2015 1.6 Astra SRI. Underpowered, not very economical but in a months time its ours (after we pay the end of deal settlement). I'd consoled myself to keeping it, it's cheap to maintain, modestly cheap to run if you drive it carefully....and boringly. It wont set the world on fire but its reliable and it looks ok.

And then you think, do you hand it in and walk away, then start again with a loan (which would be cheaper than these garage deals)...pay the settlement then chop it in (probably wouldn't do much better than break even)....or keep it as I boringly intended.

Then I looked at what's out there...for what I paid for it £8k at 11 months old and 12k on the clock...effectively a new car...all I can get now for similar money is a Corsa or similar, anything a bit more exciting is going to be £10k...and another 4 years of payments.

So I've slouched back into inactivity on the car front and decided, after a short spell of ...oooh, maybe...to...nah, sod it, I'll keep it.


----------



## lane (13 Jul 2019)

MOT and service this morning. No issues whatsoever. 110,000 miles reckon its got a good bit of life in it yet.


----------



## Mart44 (13 Jul 2019)

The car doesn't get changed all that often, about every 8 to 10 years typically. I notice dave r mentioned an A35 earlier in the thread. My first car was the smaller engine (and back window) A30, which I wore out in no time.

These days I have a disabled persons converted Renault Kangoo that has a ramp at the back for driving a power wheelchair up. It's a noisy and rattly car but it serves the purpose well enough. I say "I" but it's really Mrs Mart44's car. It has hand controls fitted so that she can drive me home when I've had a pint or two.  Mostly though, I drive the car while she travels regally in the back sitting in the wheelchair.

Before we got this car, we had a Renault Megane Sport Tourer (an estate car really) with a wheelchair hoist and hand controls fitted. Before that a Renault Laguna fitted out the same way. These conversions cost a fair bit and with them done, we're inclined to hang on to cars for a long time.


----------



## Blue Hills (13 Jul 2019)

gbb said:


> My wife and daughter nearly threw a spanner in the works this morning by trying to convince me to change the car.
> 2015 1.6 Astra SRI. Underpowered, not very economical but in a months time its ours (after we pay the end of deal settlement). I'd consoled myself to keeping it, it's cheap to maintain, modestly cheap to run if you drive it carefully....and boringly.

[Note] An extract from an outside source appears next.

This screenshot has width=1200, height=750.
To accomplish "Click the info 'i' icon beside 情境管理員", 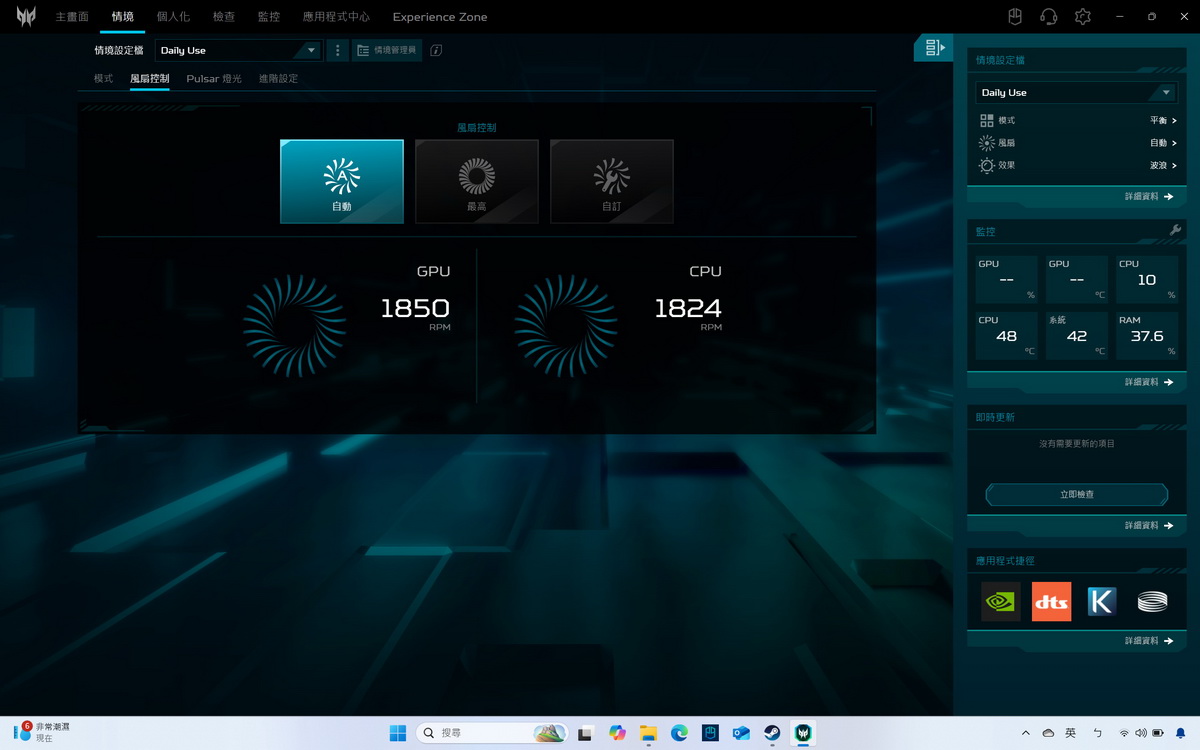I will click(436, 50).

It wont set the world on fire but its reliable and it looks ok.
> 
> And then you think, do you hand it in and walk away, then start again with a loan (which would be cheaper than these garage deals)...pay the settlement then chop it in (probably wouldn't do much better than break even)....or keep it as I boringly intended.
> ...


get rid of it - that will teach them.


----------



## mustang1 (15 Jul 2019)

gbb said:


> My wife and daughter nearly threw a spanner in the works this morning by trying to convince me to change the car.
> 2015 1.6 Astra SRI. Underpowered, not very economical but in a months time its ours (after we pay the end of deal settlement). I'd consoled myself to keeping it, it's cheap to maintain, modestly cheap to run if you drive it carefully....and boringly. It wont set the world on fire but its reliable and it looks ok.
> 
> And then you think, do you hand it in and walk away, then start again with a loan (which would be cheaper than these garage deals)...pay the settlement then chop it in (probably wouldn't do much better than break even)....or keep it as I boringly intended.
> ...



Haven't they done the "what is the point of living if you can't have some fun?" Or the " you worked hard you deserve it" or ....


----------



## mustang1 (15 Jul 2019)

Denis99 said:


> Yes, it can sometimes not be ideal.
> 
> But, for 95% of the time it is ideal.
> 
> ...



And for the 5% of the time, get a 2nd car. 

The "rapid chargers are increasing every month" reminds me of "yeha get an android phone they are getting better all the time" (ok I'll just get an apple until android finally do get better then I'll switch). 

Mwhahaha


----------



## screenman (15 Jul 2019)

mustang1 said:


> Haven't they done the "what is the point of living if you can't have some fun?" Or the " you worked hard you deserve it" or ....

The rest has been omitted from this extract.